I welcome Mr. Obama’s primary emphasis (appropriate under the circumstances) on over-arching principles rather than specific policy goals.
And I give him credit for laying down challenges that can apply to those on both the left and the right of the political spectrum. For example, there was this passage:
For too many of us, it’s become safer to retreat into our own bubbles, whether in our neighborhoods or on college campuses, or places of worship, or especially our social media feeds, surrounded by people who look like us and share the same political outlook and never challenge our assumptions. The rise of naked partisanship, and increasing economic and regional stratification, the splintering of our media into a channel for every taste -- all this makes this great sorting seem natural, even inevitable. And increasingly, we become so secure in our bubbles that we start accepting only information, whether it’s true or not, that fits our opinions, instead of basing our opinions on the evidence that is out there.

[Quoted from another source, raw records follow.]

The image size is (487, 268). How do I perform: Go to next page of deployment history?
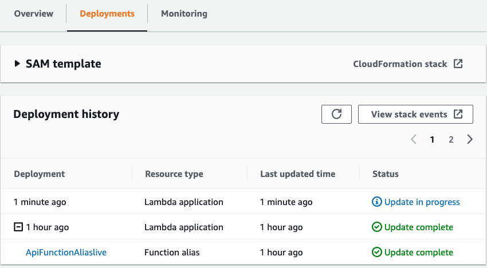pyautogui.click(x=470, y=139)
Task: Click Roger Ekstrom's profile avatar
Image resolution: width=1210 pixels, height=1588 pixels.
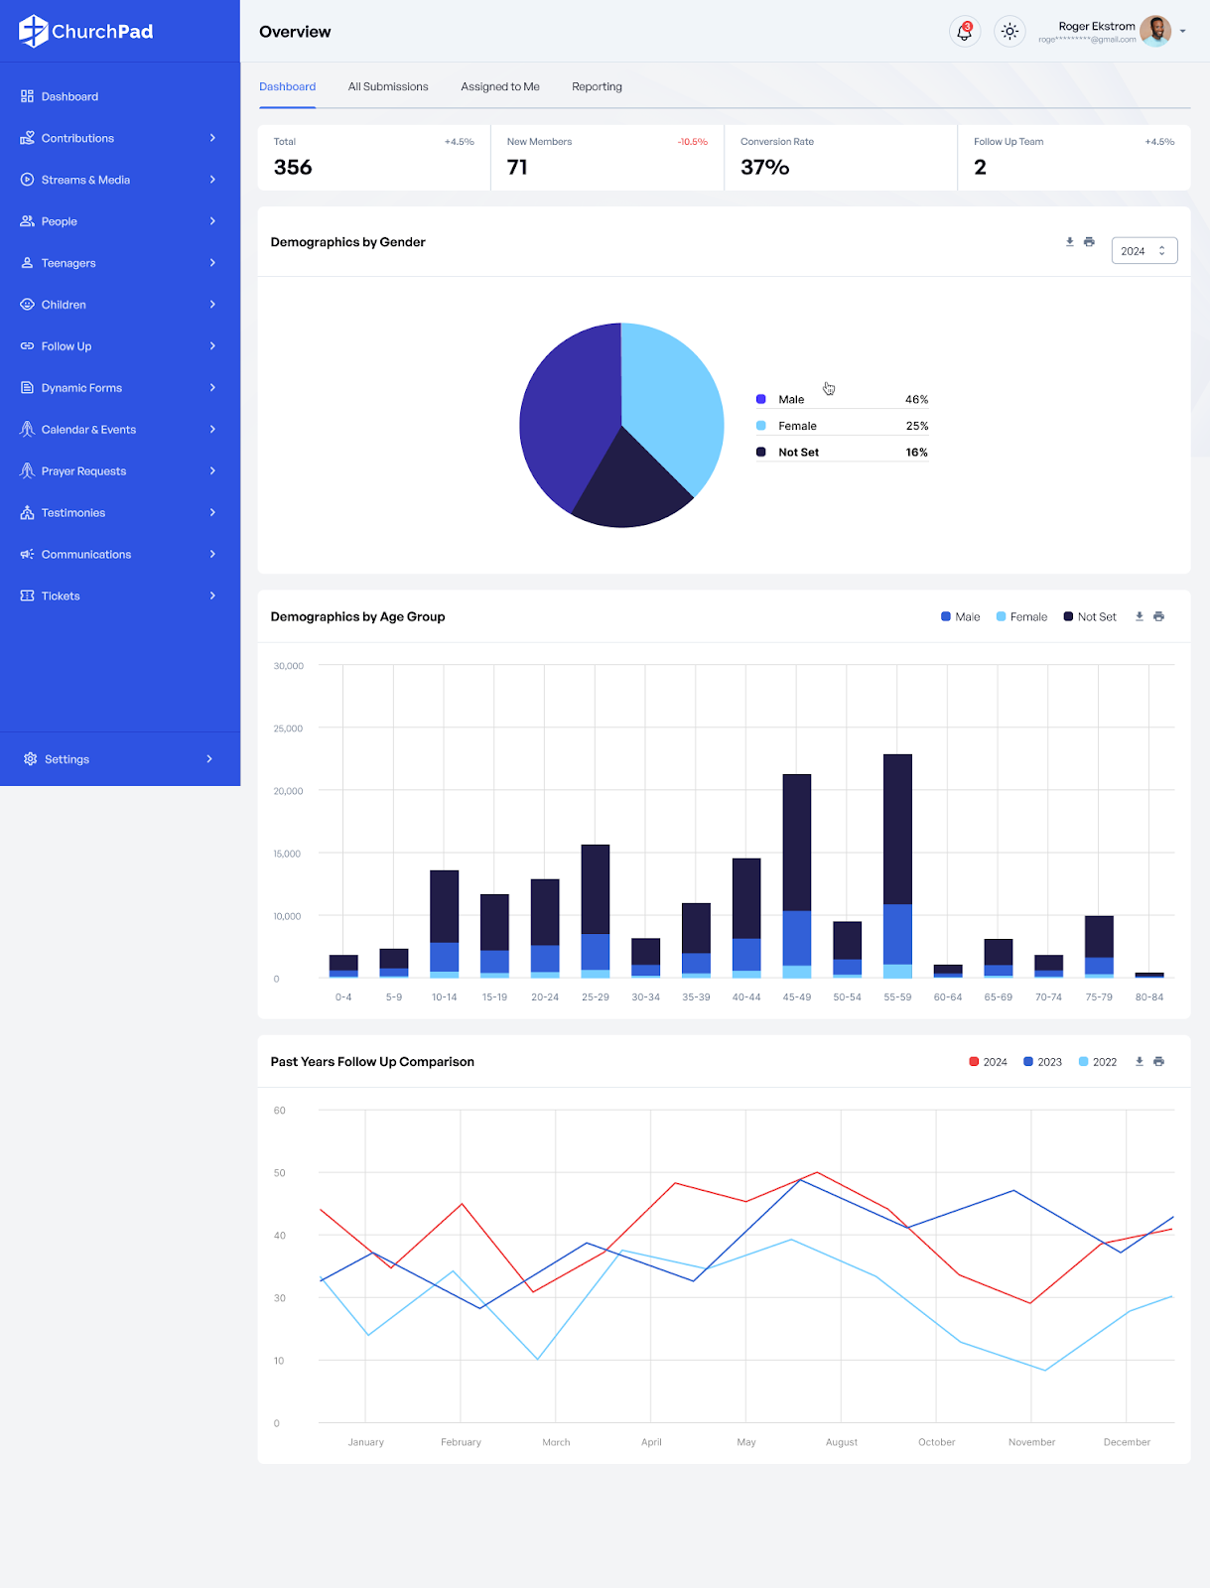Action: coord(1155,32)
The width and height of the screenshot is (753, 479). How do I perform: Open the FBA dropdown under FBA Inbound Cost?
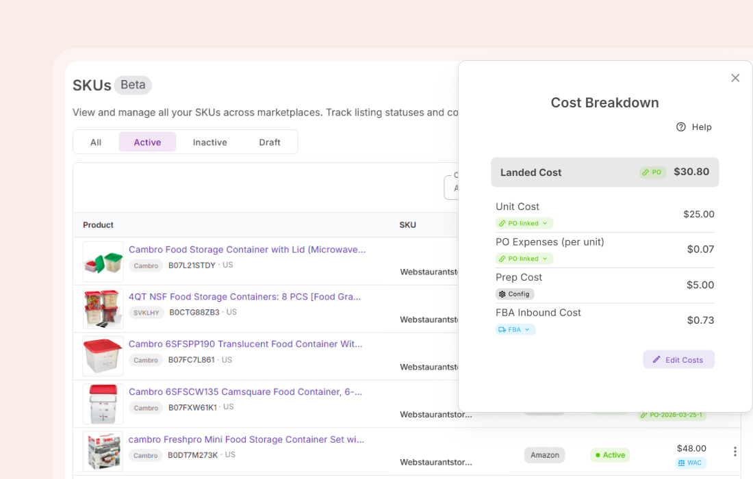[515, 330]
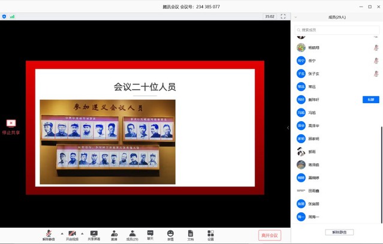Viewport: 383px width, 244px height.
Task: Expand video options arrow beside camera
Action: tap(82, 233)
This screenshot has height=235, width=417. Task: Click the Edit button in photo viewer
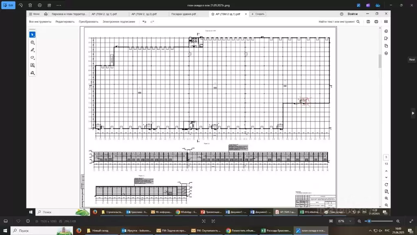pos(8,5)
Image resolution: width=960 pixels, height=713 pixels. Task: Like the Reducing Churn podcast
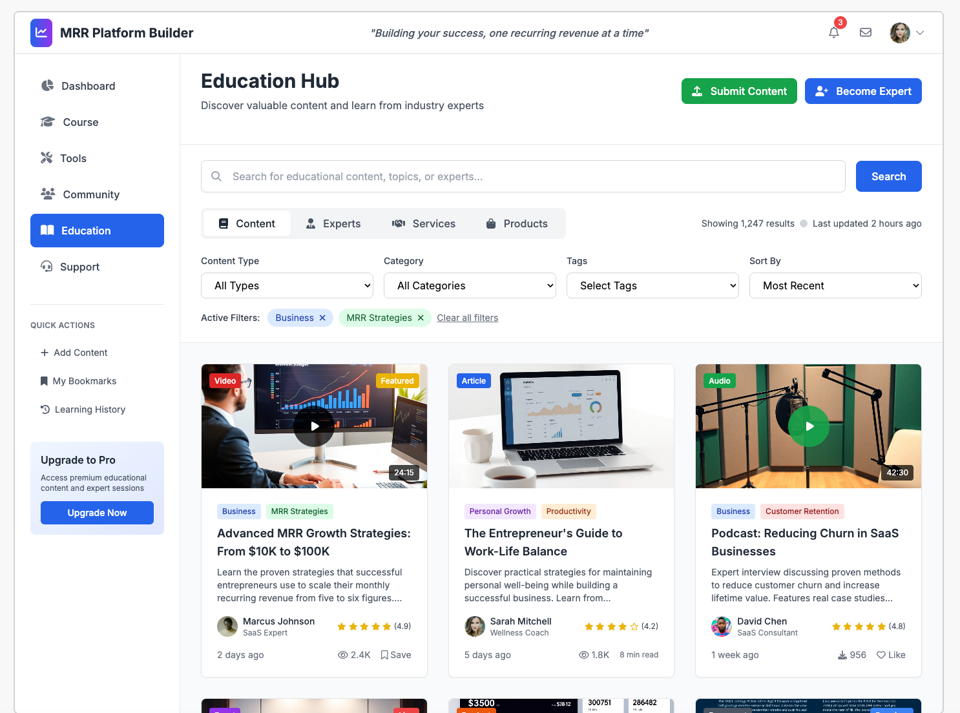tap(891, 654)
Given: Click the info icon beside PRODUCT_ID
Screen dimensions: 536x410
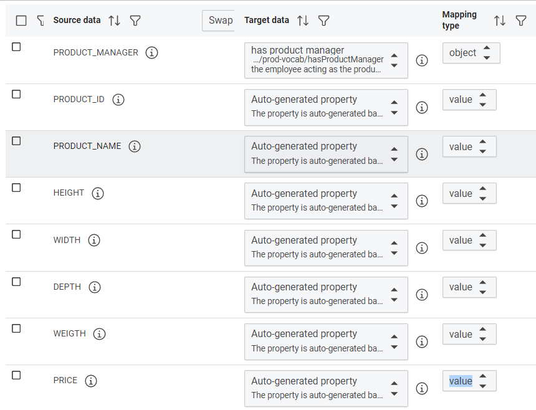Looking at the screenshot, I should point(118,100).
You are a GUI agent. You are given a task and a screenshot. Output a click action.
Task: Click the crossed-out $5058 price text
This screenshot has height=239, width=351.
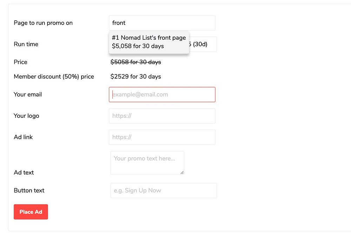click(x=135, y=62)
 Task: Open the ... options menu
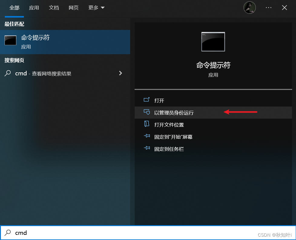268,8
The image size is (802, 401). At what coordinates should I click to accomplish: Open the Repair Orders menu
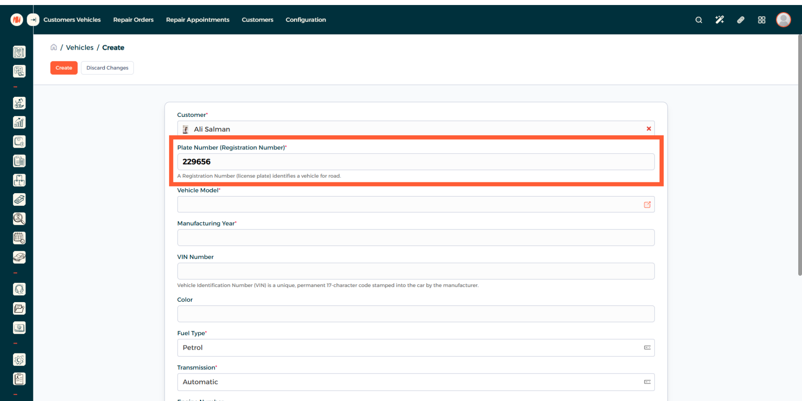[133, 20]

Unfortunately, when President Obama did recite a list of policy accomplishments, it belied his professed love of democracy—at least with respect to one issue. In a long paragraph (actually, one long sentence) beginning, “If I had told you eight years ago . . .,” he included this:
“[I]f I had told you that we would win marriage equality . . . you might have said our sights were set a little too high. But that’s what we did. That’s what you did.”
Although the line drew cheers, it was historically inaccurate. “Marriage equality”—the left’s euphemism for changing the definition of civil marriage to include same-sex couples—was not something either “we” (President Obama and his administration) or “you” (the voters who supported him) achieved. Until the second to last year of his presidency, efforts by LGBT activists to achieve a redefinition of marriage in all fifty states were a notable failure in the vast majority of them.
No, nationwide marriage redefinition was not achieved by President Obama, his administration, or his supporters. It was certainly not achieved by the processes of democracy that the president extolled in his farewell address.
Instead, it was imposed upon the country by the smallest, most elite, and least democratic group imaginable—five justices on the Supreme Court, a bare one-vote majority.
Let’s look at some of the things President Obama said about democracy—and how the outcome of the marriage debate contradicts them.
For example, he declared that “the beating heart of our American idea” includes the conviction “that We, the People, through the instrument of our democracy, can form a more perfect union.” It seems, though, that Mr. Obama and the Court decided that “a more perfect union” required a different definition of our most basic social institution, and since “the instrument of our democracy” was not producing it, other means would have to be used.
President Obama also declared:
The work of democracy has always been hard. It’s always been contentious . . . Understand, democracy does not require uniformity. Our founders argued. They quarreled. Eventually they compromised. They expected us to do the same.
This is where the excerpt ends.